Records to use
>>>>>
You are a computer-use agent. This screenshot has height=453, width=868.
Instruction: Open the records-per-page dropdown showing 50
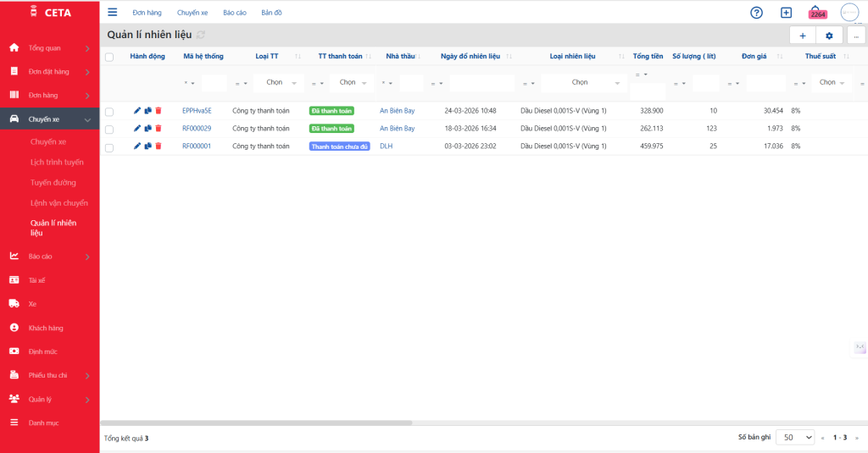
<<<<<
>>>>>
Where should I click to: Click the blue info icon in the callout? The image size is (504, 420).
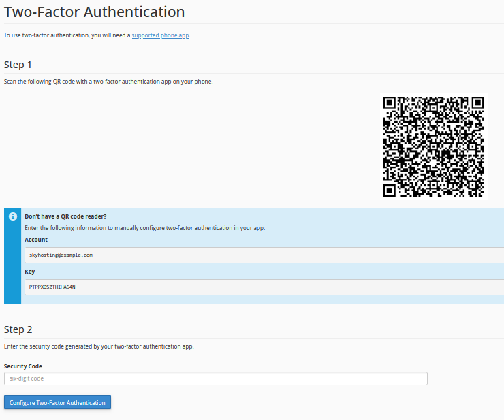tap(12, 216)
<<<<<
>>>>>
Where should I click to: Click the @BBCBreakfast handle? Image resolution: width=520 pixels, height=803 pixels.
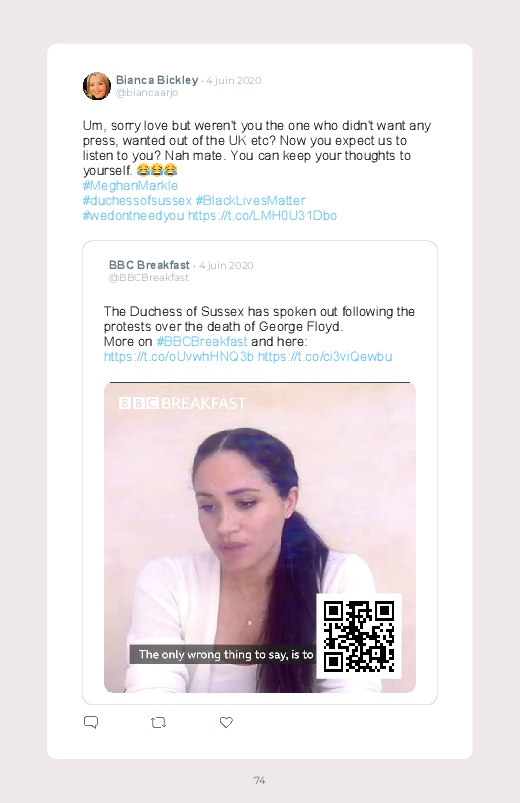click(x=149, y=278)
<<<<<
What to produce
Only one stretch of the data above is needed. Restate it word for word, from the line containing "You are a computer-use" through the line containing "Instruction: Open the", both ends included.

Result of this exercise
You are a computer-use agent. This screenshot has height=453, width=868.
Instruction: Open the records-per-page dropdown showing 50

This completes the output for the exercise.